# Proud owner of a Great Dane......



## evostik (Jan 15, 2008)

Hi To All At The Dog Forum......

I am new to the forum.....

I have recently become the proud owner of a Great Dane.The problem I am currently having is house training the Dane !

When I take him out he will pooh,but will not wee,as soon as we are back into the house,the Dane will dart off and wee where ever he can !

I have praised him and petted him and gave him treats when he has done his poohs outside,but he will not wee outside,and when he does it in the house(wee),I sternly tell him off,and ground him to his cage for 1 hour!

But this strategy doesn't seem to be working,so here I am asking for advice!

Any sensible advice,gleefuly accepted !!

Looking forward,never backwards............


----------



## BredaKim (Nov 10, 2007)

Awww! bless him he looks lovely in the pic....telling him off for doing it indoors wont work. praise for doing it outside (when he does) will. Locking him in a cage as punsihment will only serve to give you problems later on as he will see his cage as a form of punishment.
Stay with him outside till he wees...if YOU cant stand the wait and he wees indoors then so be it...be patient...he's only a baby!! but praise praise praise 

Oh by the way...welcome to the forum!


----------



## sullywully (Oct 21, 2009)

It sounds like he has already marked in the house and is just peeing where he smells pee.

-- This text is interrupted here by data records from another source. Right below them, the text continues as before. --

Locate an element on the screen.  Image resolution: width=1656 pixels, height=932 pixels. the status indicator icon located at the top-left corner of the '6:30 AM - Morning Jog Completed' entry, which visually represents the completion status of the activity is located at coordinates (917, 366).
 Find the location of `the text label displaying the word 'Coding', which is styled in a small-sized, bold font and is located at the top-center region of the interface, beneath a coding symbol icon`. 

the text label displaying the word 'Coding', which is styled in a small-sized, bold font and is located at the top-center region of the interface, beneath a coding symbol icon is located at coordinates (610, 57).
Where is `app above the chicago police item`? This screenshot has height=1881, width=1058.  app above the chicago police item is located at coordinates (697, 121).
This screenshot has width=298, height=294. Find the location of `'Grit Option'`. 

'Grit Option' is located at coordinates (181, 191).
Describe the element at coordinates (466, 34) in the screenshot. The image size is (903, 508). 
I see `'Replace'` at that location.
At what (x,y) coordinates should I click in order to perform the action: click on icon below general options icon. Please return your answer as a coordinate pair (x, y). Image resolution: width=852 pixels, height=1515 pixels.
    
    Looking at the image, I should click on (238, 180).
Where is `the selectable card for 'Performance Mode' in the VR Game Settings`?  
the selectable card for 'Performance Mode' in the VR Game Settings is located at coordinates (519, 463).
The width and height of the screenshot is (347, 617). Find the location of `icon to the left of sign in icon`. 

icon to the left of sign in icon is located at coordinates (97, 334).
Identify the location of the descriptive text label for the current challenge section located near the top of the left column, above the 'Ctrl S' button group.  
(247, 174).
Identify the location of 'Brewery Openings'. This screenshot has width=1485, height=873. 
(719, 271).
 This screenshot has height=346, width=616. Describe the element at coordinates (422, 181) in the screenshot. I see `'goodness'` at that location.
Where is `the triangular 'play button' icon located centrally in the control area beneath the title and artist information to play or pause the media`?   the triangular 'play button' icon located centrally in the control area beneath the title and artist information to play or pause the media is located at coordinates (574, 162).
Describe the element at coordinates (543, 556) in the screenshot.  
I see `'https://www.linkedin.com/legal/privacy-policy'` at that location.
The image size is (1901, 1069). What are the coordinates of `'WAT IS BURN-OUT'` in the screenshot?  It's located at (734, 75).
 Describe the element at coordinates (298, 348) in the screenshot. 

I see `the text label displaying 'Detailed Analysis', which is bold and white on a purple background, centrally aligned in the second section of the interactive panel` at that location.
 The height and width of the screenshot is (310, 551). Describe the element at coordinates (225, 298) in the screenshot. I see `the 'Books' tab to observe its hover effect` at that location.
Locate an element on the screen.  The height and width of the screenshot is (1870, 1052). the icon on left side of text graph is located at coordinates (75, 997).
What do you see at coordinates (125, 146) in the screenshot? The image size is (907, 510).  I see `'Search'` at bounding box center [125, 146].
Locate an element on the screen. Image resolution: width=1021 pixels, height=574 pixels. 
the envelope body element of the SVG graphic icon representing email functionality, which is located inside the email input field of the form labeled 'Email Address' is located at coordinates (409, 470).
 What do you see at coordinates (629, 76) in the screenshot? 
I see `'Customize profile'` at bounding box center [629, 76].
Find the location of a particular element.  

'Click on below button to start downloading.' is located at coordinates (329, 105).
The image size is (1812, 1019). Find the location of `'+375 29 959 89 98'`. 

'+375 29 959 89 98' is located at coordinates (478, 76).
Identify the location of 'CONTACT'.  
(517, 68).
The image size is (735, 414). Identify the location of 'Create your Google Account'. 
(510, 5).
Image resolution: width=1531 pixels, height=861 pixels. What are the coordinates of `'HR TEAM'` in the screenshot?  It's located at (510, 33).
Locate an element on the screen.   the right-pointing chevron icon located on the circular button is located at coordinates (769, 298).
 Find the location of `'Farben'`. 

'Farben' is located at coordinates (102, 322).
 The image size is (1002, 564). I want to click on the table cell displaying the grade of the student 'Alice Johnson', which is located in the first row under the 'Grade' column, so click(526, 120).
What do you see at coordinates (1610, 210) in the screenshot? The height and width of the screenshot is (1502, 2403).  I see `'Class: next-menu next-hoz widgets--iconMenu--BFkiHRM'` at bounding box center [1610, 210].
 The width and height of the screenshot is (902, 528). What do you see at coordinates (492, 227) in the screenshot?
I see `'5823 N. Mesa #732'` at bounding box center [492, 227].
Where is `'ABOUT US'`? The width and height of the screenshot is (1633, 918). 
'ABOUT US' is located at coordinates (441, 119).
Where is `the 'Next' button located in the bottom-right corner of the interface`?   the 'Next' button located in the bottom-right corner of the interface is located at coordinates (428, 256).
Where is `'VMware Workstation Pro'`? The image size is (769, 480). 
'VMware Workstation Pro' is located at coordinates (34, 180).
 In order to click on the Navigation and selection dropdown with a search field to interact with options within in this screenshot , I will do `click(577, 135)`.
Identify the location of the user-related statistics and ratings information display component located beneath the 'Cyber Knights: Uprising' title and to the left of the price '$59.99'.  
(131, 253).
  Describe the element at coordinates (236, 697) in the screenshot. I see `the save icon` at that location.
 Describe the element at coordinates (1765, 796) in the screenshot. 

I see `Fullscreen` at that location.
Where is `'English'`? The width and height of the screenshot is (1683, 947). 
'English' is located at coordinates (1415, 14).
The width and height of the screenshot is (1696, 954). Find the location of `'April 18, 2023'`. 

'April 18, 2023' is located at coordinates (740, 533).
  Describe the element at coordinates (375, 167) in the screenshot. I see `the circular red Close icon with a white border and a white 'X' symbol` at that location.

You could try cleaning with an enzyme cleaner like 'simple solution' which you can get from pets at home. This will remove the smell and hopefully should deter him from doing it in the house.

this might sound silly but get your husband to pee in the garden, in the same spot a few times with the dogs watching, he might get the idea:thumbup1:

Sully


----------



## RobD-BCactive (Jul 1, 2010)

If it's an adult dog take a look at this recent thread, it discussed a case of indoor marking rather similar - http://www.petforums.co.uk/dog-training-behaviour/163915-adopted-dog-peeing-house-after-walks.html


----------



## tripod (Feb 14, 2010)

Ok stop scolding your puppy for having accidents - no wonder he is running off to pee away from you 

Toilet training is about management and supervision. As a previous poster suggests cleaning up accidents and how you do it is crucial.

If we don't step in early enough puppies will toilet train themselves. So you are now in re-training!

More on housetraining: Potty Pees & Qs | Pet Central&#039;s Pawsitive Dawgs Blog!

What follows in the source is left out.